> **Short problem a**: Count the lines of the listing that contain the string "Collapse", and reply with only that number.

> **Page**:
_ _ _ _ _

Later that evening, as Jenilee was again studying the marine life, she spotted something larger: a black bear lumbering along the coast. She alerted Scott, and they coasted along the water's edge in a kayak, just watching. They'd seen grizzlies before, but this was Jenilee's first black bear.

The group planned the next day's paddle to coincide with slack tide while rounding Cracroft Point, where currents can be fierce. After turning inland into Blackfish Sound, the kayakers headed to Harbledown Island, where they were pummelled by rain. Everyone retreated to the tents--everyone but Nick, who set about placing cooking pots at the corners of the tent flies where the water drained to replenish the dwindling supply. When the weather cleared, everyone paddled to an abandoned Native American Mamaliculla village on Village Island. The eerie silence, weatherbeaten houses, and downed totem poles imparted a Blair Witch Project feel to the place, according to Jenny. Were it not for the brilliant sunshine and soaring eagles overhead, they might have been really spooked.

Crossing the strait was tougher on the way back; the wind kicked up, and the paddlers had to battle swells and choppy water. But they crossed safely, heading southwest to Vancouver Island's Blinkhorn Peninsula, just a mile south of Telegraph Cove, where they set up camp for the final night. Tallying the number of orcas they'd seen was easy--they'd seen exactly none. "It turns out that the salmon run, which draws the whales, went north toward Alaska," says Scott.

But that night, as a full moon rose, they decided it really didn't matter that they'd been denied Johnstone Strait's biggest attraction. Whales? What whales?  --Laura Hilgers

For guided trips, contact Discovery Expeditions (888-756-0099;; six-day trips: adults, $675; ages 12–15, $450; minimum age 12) or Ecosummer Expeditions (800-465-8884;; weeklong trips, $955 per person; minimum age 12).




In early summer, humpback and minke whales head for the eastern coast of Newfoundland to feed, while farther seaward, 15,000-year-old icebergs, the likes of which sank the Titanic, drift south from Greenland with the Labrador Current. A spectacular five-day paddle trip along this rugged shore of high cliffs and fishing villages begins at the harbor in Ferryland, a colonial settlement established in 1621. You paddle north, tucking into Cape Broyle Harbor to investigate the sea stacks and caves around Shipwreck Point. Freshwater Cove, a steep gravel beach with slabs of sun-warmed rock and a 66-foot waterfall, is an ideal camp.

On the second day, cross two miles to the Admiral's Cove outpost and round the foaming shores of Brigus Head toward a small beach with a grassy clifftop campsite just outside Brigus South. Day three brings open water and looming promontories before you camp at the former fishing village of La Manche in La Manche Provincial Park, where in 1966 a giant wave wiped the town off the map.

_ _ _ _ _

Entries from a dataset
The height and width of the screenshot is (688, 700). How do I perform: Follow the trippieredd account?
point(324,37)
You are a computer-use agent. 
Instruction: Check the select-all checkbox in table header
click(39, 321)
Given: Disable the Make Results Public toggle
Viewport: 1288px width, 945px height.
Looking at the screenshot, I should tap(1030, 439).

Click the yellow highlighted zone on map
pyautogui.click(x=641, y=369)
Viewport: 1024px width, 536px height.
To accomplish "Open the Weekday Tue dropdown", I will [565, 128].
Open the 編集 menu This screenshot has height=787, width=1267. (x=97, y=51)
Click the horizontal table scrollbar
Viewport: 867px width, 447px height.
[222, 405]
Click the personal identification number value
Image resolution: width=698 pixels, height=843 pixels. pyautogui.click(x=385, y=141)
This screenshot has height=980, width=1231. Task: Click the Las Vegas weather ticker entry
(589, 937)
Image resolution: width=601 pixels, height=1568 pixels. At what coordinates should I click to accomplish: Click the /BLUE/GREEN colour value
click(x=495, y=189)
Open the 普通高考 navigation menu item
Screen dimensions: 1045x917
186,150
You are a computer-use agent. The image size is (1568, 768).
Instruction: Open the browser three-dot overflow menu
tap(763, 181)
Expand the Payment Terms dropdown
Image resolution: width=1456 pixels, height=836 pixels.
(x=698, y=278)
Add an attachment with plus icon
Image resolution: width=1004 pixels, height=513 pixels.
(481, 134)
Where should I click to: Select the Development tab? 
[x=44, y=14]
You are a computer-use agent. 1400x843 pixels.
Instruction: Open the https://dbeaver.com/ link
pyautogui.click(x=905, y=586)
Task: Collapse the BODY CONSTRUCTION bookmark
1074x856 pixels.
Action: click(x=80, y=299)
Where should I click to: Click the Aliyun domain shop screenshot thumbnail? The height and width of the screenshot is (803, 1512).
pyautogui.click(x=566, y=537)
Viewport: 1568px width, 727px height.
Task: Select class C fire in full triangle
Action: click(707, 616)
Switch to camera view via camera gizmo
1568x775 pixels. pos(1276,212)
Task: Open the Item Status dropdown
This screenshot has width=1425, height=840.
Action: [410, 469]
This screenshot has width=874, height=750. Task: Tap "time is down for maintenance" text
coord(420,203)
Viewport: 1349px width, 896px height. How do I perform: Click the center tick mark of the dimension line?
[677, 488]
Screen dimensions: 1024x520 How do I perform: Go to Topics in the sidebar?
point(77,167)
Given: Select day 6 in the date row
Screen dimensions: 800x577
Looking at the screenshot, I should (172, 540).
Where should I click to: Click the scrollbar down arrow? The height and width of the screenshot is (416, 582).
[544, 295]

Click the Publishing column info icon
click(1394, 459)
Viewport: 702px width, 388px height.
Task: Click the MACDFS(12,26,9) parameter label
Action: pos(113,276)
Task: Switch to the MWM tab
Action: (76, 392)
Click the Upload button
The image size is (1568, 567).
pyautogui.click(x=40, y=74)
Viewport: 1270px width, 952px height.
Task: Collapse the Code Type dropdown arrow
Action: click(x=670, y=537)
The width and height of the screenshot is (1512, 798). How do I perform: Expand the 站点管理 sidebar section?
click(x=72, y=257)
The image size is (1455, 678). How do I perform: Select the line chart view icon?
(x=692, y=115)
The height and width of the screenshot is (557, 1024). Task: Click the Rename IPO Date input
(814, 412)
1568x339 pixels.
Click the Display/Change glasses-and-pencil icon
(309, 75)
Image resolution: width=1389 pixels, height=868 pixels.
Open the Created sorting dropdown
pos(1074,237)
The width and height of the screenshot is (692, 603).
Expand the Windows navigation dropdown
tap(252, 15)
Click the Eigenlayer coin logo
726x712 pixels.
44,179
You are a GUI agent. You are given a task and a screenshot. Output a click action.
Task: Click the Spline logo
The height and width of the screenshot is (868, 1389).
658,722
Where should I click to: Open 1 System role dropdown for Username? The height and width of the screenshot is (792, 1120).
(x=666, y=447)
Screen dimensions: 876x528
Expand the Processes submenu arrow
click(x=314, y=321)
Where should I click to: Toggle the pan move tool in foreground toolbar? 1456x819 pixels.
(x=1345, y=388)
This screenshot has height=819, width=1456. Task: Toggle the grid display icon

_ _ _ _ _

> **Short problem b**: Retype the part of the kayaking article that starts at the words "In early summer, humpback" and ends after "an ideal camp.".

> **Correct result a**: 2

> **Correct result b**:
In early summer, humpback and minke whales head for the eastern coast of Newfoundland to feed, while farther seaward, 15,000-year-old icebergs, the likes of which sank the Titanic, drift south from Greenland with the Labrador Current. A spectacular five-day paddle trip along this rugged shore of high cliffs and fishing villages begins at the harbor in Ferryland, a colonial settlement established in 1621. You paddle north, tucking into Cape Broyle Harbor to investigate the sea stacks and caves around Shipwreck Point. Freshwater Cove, a steep gravel beach with slabs of sun-warmed rock and a 66-foot waterfall, is an ideal camp.